The only proper vocal track on here (aside from rhythmic Chanting) is the engaging "Primal One Drop", Deep Bass underpins this track, and then works an interesting psychedelic-Dub angle on the track, with the vocal that reverberates heavily, sounding subdued on the first chorus, and then kicking in loud, on the second verse. Its a little disorientating at first, for sure. But like the best of African Head Charge's work, proves to be highly infectious, trippy and engaging.

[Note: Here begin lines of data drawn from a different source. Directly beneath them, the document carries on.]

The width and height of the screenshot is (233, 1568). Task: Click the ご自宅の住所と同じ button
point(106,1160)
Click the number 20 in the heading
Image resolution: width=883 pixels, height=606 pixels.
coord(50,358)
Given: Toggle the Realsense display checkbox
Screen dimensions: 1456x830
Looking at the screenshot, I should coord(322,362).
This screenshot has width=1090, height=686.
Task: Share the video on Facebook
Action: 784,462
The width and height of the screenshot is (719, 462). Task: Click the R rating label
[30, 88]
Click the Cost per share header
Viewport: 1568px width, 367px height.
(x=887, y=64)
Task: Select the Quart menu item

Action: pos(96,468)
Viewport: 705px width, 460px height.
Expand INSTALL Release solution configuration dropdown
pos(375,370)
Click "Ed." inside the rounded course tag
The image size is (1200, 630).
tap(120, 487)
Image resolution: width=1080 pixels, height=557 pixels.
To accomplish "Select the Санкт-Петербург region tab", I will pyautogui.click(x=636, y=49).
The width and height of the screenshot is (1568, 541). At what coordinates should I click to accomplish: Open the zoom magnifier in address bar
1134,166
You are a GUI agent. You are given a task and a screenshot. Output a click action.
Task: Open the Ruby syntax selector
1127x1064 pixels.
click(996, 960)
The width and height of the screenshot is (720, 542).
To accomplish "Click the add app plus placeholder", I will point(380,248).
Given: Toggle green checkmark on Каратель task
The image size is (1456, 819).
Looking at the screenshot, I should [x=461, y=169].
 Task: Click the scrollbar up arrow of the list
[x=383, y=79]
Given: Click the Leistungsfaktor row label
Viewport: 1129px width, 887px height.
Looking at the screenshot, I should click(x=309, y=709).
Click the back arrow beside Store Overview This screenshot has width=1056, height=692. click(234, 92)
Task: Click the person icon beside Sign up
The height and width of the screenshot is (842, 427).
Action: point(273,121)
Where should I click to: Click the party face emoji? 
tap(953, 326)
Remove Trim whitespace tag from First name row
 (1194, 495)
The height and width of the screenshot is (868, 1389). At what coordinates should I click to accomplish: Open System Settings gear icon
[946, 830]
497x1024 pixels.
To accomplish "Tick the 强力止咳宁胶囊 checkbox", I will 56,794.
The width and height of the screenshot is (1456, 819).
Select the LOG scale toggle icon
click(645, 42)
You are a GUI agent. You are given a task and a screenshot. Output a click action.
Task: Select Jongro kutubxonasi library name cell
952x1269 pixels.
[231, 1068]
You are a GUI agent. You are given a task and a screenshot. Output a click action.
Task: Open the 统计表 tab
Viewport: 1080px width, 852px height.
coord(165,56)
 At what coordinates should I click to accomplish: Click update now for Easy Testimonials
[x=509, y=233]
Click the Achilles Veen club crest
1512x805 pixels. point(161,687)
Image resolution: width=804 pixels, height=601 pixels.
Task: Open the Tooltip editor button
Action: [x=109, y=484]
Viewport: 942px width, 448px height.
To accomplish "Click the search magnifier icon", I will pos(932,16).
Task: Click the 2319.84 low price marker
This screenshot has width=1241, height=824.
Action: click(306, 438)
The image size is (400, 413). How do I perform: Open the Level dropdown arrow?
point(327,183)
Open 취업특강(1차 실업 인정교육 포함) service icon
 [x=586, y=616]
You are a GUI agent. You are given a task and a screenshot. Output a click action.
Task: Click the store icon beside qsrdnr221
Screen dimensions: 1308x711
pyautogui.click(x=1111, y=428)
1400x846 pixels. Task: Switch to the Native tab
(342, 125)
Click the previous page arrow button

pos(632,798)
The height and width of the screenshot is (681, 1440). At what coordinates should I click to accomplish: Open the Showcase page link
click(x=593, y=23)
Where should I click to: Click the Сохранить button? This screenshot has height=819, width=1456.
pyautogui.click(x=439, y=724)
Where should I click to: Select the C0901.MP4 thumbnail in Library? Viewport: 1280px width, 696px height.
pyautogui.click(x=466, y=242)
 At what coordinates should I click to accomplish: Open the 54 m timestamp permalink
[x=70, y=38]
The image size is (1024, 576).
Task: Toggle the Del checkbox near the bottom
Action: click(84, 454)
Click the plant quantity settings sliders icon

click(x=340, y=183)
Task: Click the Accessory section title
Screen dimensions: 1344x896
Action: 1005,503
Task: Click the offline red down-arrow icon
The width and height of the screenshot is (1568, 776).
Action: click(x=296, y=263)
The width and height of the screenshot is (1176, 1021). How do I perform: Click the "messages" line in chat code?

African Head Charge possibly isn't for those, that like Dub music in the traditional sense, as It's as much an album of world music influences as it is Jamaican. It takes ideas, and runs with them....warping, fracturing, deconstructing and rebuilding these ideas into new forms of music. It's Chugging baselines, rhythmic Chanting, Sprawling percussion and Hypnotic environmental sounds, moves it out of the realm of traditional Dub-music, and closer to Avant-Garde. So, those wanting something a little less challenging would be better served picking up "King Tubby's" sublime collection of albums ("Dub Gone Crazy" & "Dub Gone 2 Crazy" spring to mind). But if you are looking for music that can show how far the boundaries of Dub music can be pushed, then African Head Charge are at the forefront of it, and can safely rub shoulders with the likes of "Creation Rebel" & "Dub Syndicate". And viewing this album some 20+ years later, this still remains a landmark release."